## WHAT TO DO
Lines from the one containing "Viewport: 1267px width, 657px height." to the end of the data below are to be restated exactly, with both ends included and nothing else.

** MATERIAL SHOWN follows **

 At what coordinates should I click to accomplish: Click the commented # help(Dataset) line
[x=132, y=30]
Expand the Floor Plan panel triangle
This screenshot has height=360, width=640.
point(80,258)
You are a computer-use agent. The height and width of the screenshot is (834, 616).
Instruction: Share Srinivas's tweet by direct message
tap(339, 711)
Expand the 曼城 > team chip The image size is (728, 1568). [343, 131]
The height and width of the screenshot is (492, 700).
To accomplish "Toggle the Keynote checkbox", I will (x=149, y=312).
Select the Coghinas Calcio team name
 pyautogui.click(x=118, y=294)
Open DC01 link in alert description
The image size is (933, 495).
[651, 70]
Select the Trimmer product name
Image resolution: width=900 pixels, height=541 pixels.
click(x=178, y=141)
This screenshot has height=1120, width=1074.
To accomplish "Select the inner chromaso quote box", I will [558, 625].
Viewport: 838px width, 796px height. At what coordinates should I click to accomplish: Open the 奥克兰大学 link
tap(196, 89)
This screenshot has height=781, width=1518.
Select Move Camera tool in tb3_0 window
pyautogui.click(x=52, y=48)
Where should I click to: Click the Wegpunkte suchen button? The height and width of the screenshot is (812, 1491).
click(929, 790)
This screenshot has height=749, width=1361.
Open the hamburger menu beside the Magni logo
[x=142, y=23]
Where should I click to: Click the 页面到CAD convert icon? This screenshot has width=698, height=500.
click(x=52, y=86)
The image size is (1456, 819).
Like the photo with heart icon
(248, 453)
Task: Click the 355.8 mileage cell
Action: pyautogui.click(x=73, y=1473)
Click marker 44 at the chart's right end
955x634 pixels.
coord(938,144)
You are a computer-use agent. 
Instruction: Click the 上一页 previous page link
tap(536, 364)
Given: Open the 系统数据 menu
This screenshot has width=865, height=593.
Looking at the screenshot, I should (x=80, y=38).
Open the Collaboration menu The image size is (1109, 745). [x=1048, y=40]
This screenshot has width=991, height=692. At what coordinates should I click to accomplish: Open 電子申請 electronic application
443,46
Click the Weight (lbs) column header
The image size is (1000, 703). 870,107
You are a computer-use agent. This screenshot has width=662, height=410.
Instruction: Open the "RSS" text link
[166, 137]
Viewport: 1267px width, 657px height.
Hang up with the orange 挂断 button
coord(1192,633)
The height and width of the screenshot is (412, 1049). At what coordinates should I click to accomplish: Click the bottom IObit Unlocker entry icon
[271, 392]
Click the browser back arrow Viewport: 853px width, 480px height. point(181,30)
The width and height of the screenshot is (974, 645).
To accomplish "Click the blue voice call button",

** End of MATERIAL SHOWN **

## ANSWER
Viewport: 1267px width, 657px height.
Hang up with the orange 挂断 button
coord(1192,633)
The height and width of the screenshot is (412, 1049). At what coordinates should I click to accomplish: Click the bottom IObit Unlocker entry icon
[271, 392]
Click the browser back arrow Viewport: 853px width, 480px height. point(181,30)
The width and height of the screenshot is (974, 645).
To accomplish "Click the blue voice call button",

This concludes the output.